▶ [Problem to work on]: Set down each line of the material that follows, exactly, with no pictures.

Exercise input below:

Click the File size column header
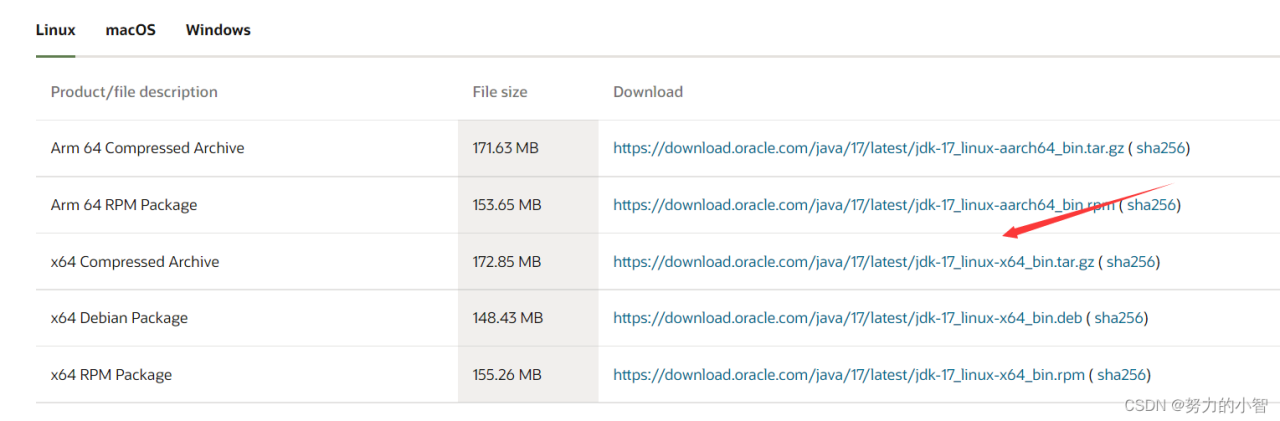 click(x=500, y=92)
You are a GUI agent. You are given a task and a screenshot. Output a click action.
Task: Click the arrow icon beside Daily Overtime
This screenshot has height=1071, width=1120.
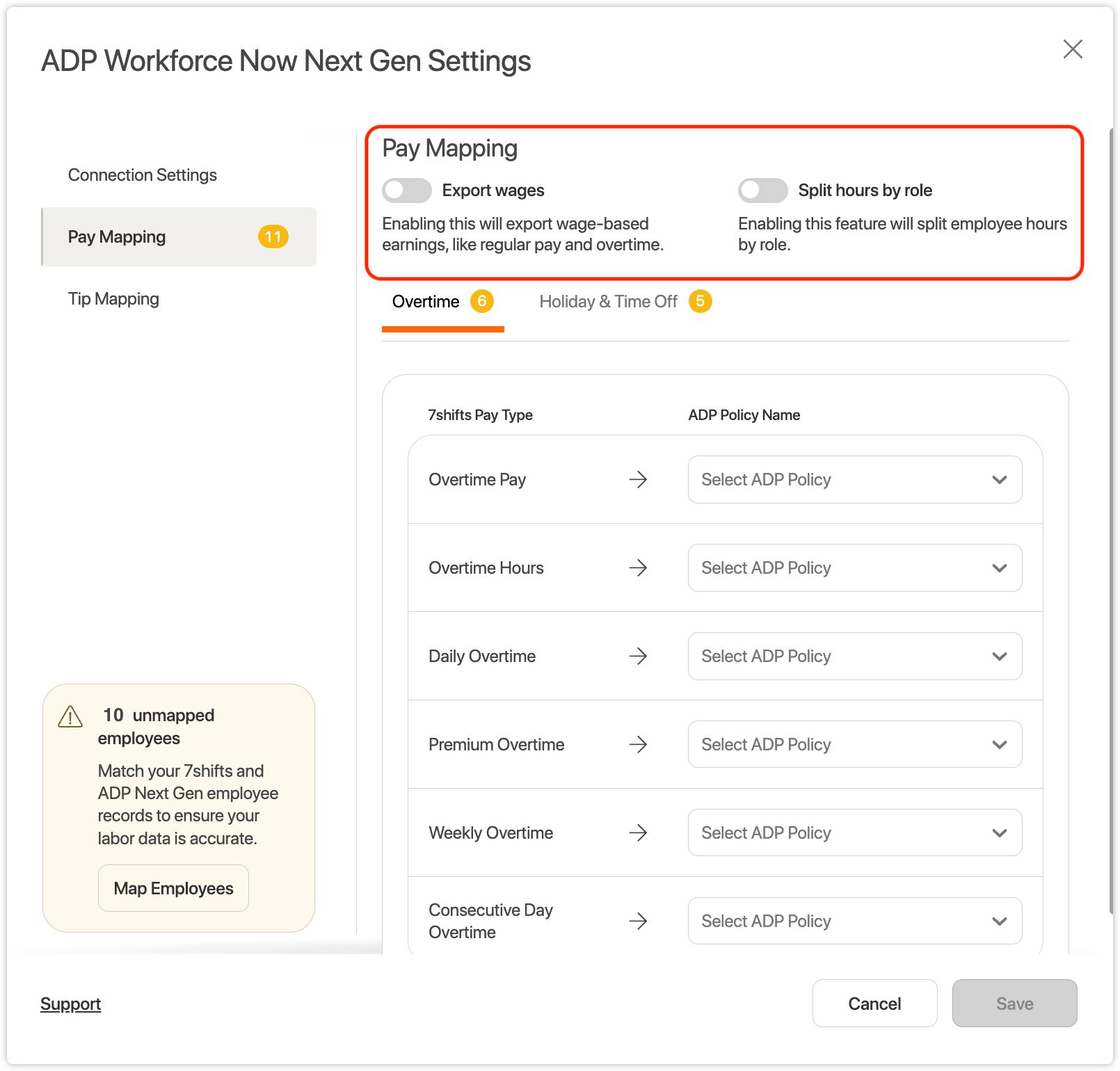point(638,657)
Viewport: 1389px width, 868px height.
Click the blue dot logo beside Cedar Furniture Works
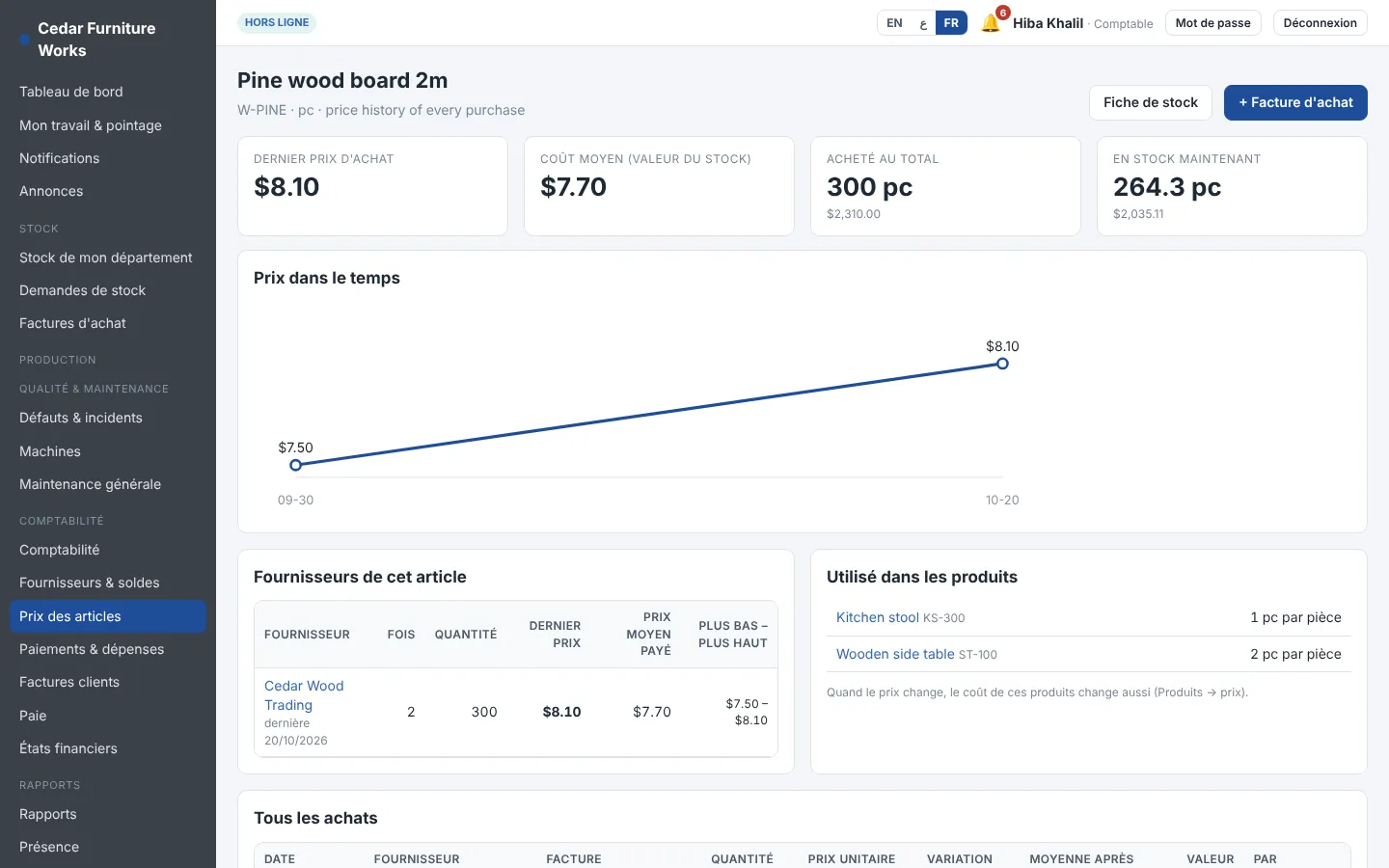[24, 40]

End of Exercise input.

▶ [Response box]:
Click the File size column header
 click(x=500, y=92)
You are a GUI agent. You are given a task and a screenshot. Output a click action.
Task: Click the arrow icon beside Daily Overtime
This screenshot has height=1071, width=1120.
point(638,657)
Viewport: 1389px width, 868px height.
Click the blue dot logo beside Cedar Furniture Works
[24, 40]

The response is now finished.